Entlohnung ist das Stichwort. Ein Punkt, der oft in der Berichterstattung zugespitzt wird, sind die Intendantengehälter. WDR-Intendant Tom Buhrow bekommt 395 000 Euro im Jahr und da heißt es, das sei viel zu viel. Jetzt kann man sein Gehalt aber auch mit den privaten Senderchefs vergleichen. Ich hab einmal nachgeschaut: Beim Spartensender Sport1 soll der Senderchef eine halbe Million jährlich verdienen.

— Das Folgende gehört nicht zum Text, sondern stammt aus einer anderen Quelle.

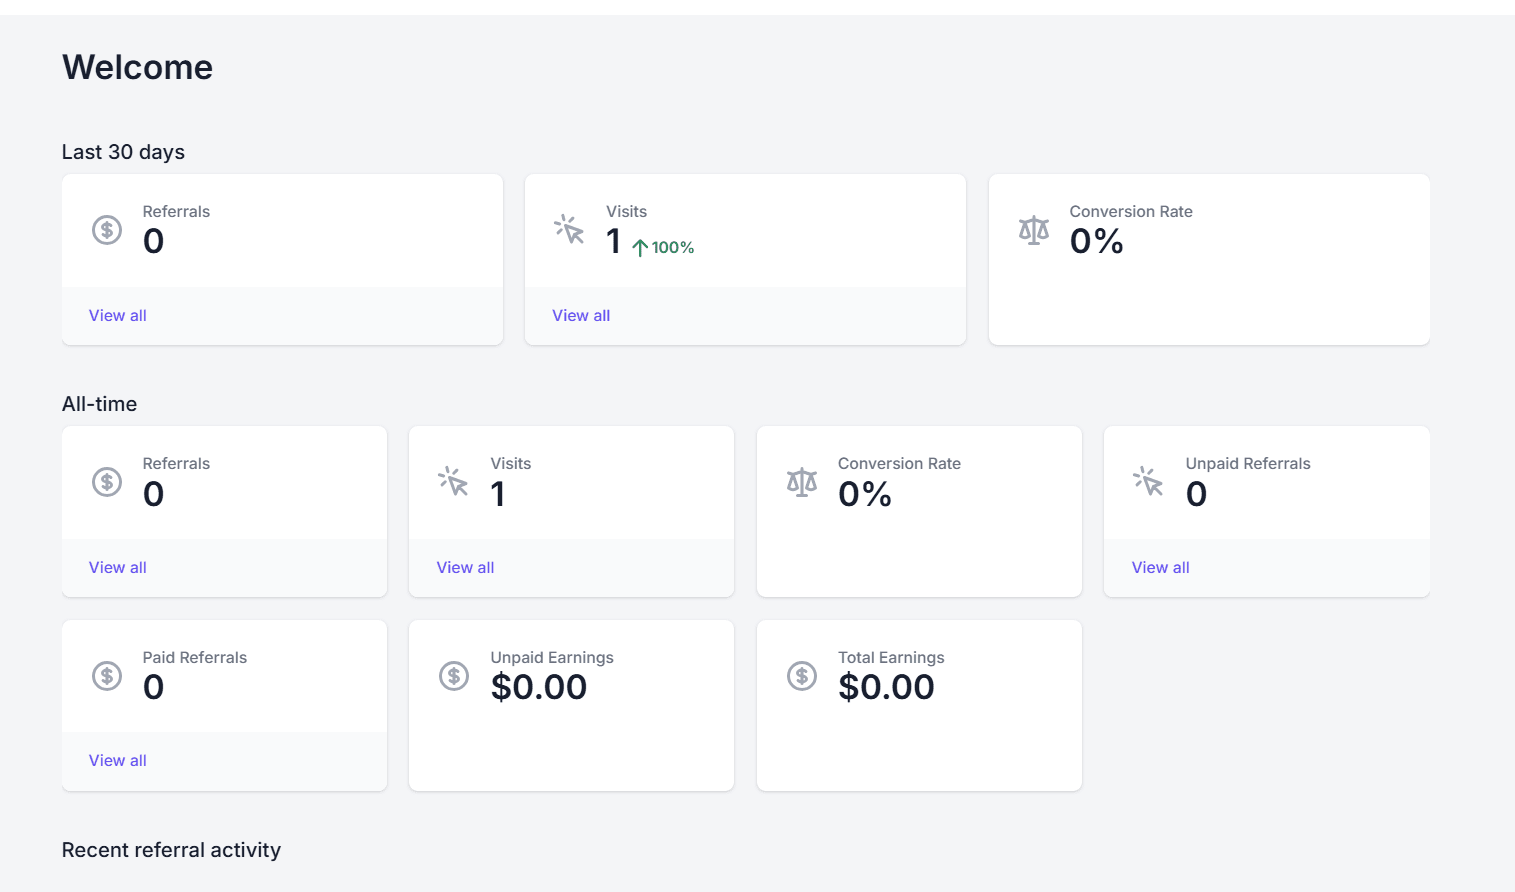Viewport: 1515px width, 892px height.
Task: Click the Unpaid Earnings $0.00 amount
Action: pyautogui.click(x=539, y=687)
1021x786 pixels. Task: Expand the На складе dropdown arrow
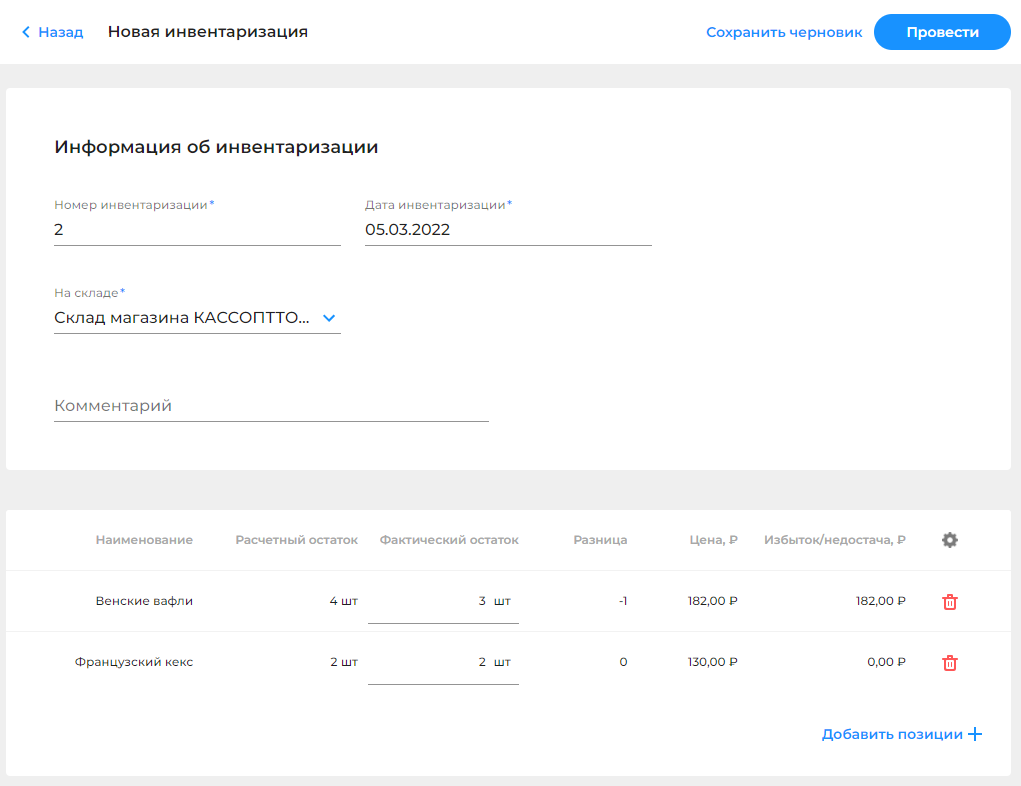329,318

Es gibt unterschiedliche Maßstäbe, die man anlegen kann. Wenn man die Wirtschaft nimmt, dann verdienen die Intendanten zu wenig. Als RTL-Chef würde Tom Buhrow mehr als das Zehnfache verdienen. Manche Politiker brachten die Gehälter der Ministerpräsidenten beziehungsweise Minister als Vergleichsmaßstab in die Diskussion, andere die Gehälter des Bundesverfassungsgerichtspräsidenten und der einzelnen Bundesverfassungsrichter. Sicher kann man sich mit Wirtschaftskapitänen vergleichen, doch aus meiner Sicht stimmt der Vergleich nicht. Die Sender werden faktisch öffentlich finanziert. Niemand ist gezwungen, Intendant oder Direktor zu werden. Die Qualität der Bewerber steigt doch nicht mit der Vergütung. Deshalb muss hier eine Grenze eingezogen werden.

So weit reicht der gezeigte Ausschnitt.